This is not the last poem I write.
 
We used to be hand held mugs of hot cocoa in a basement the morning after a highschool slumber party. We used to be clutched kite strings in green spaces where dogs poop and kids ride bikes with 3 wheels. That one afternoon, a family looked beyond the elasticity of gender bends in my suspenders and smiled intently, as if it should make up for a marriage contract. Your face was a ripe tangerine in the sunlight. You sat on my knee as we watched a wedding ensuing 10 feet away.  You asked if I think we could have a two-dress wedding in a few years.
 
I said; Yes, I want kids who enjoy the occasional smackdowns with sugar commas. In reality, I wanted your kids and hoped they would enjoy an occasional smackdown with a sugar comma. 4 months later I proposed to you on one knee and a $180 solitaire ring - I was a student and it was all I could afford. You said yes, but once I arrived home the summer after graduation,  you said the entire engagement was a silly idea. because we were still kids. It broke my heart.
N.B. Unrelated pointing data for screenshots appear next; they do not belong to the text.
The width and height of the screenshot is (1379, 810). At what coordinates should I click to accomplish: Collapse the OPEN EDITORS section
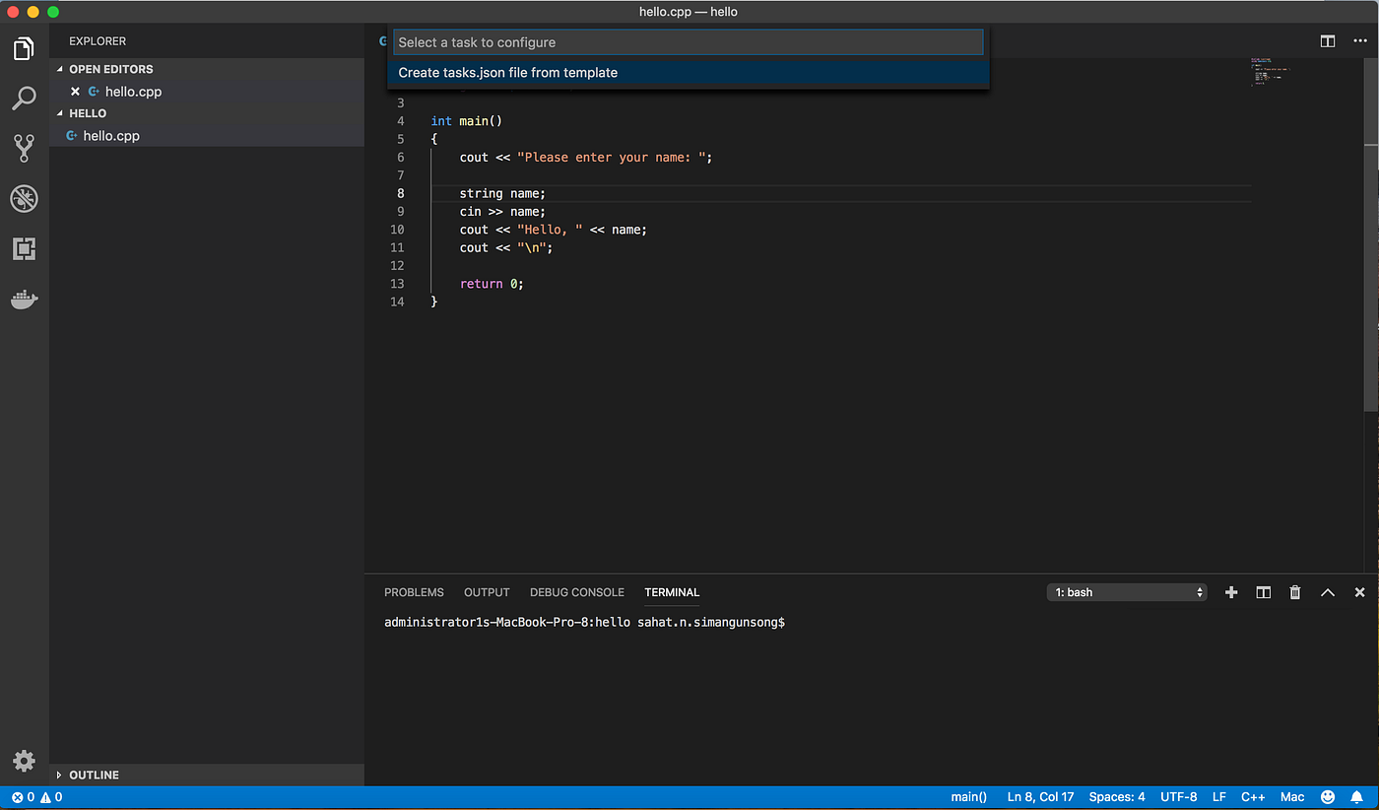coord(110,69)
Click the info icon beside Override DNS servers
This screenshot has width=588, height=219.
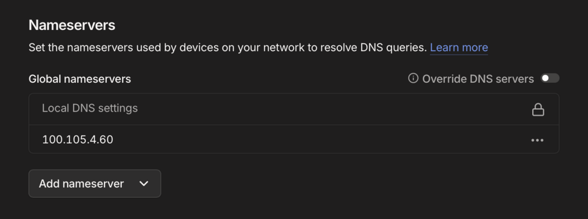click(413, 78)
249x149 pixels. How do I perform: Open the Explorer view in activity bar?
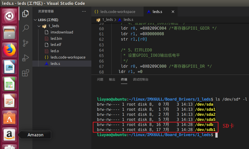26,14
You moved to a third world country to be with me. I became distant and swallowed a wandering eyeball. One time on my way out of the door you said; baby, come back home tonight. Come back sleep next to you tonight. Come back, slip into a hoodie knitted of my feelings for you tonight. Come back home tonight. Make home in you again, and I wished I had it in me.

This is not the last poem I write about what happened, because this is not even a poem. It is a document. It’s exactly what happened.

Day 29 Writing Prompt

Write a poem using all the words in the list.

Obsession
·         toes
·         gray
·         rewind
·         oak
·         slip

Day 28 Poem ~ Alyah Al Aswad


Re-crumple the geometry on the college block of an exhale,
into a shadow show of flames
that dance in the pit of your diaphragm.

Her eyes have learned how to fork yellow sun ray missing the flat of a wooden blind,
so her joy can splatter like egg yolk.
She talks at me,
with the consideration that my depth is shallow fried
because I barely unribbon the instruction in her voice,
just sink my pocket watch in her voice,
as it pumps through the valves of my
tonight, wine bottle, and alone,
I sweep her  hum under my memory rug as she talks weight and iron
I need its acoustics in my bones in winter.

She doesnt speak enough.
She communicates in knee caps slashing their way through
the thick of people.


Her best temperament visits on Wednesdays.

She sits on the ground,
knees bent backwards
and exed.
Her hair is a throne.
Her neck is pivotal.
She does not walk,
she orchestrates with hips.

She is an orchid growing in the wood of a farm swing.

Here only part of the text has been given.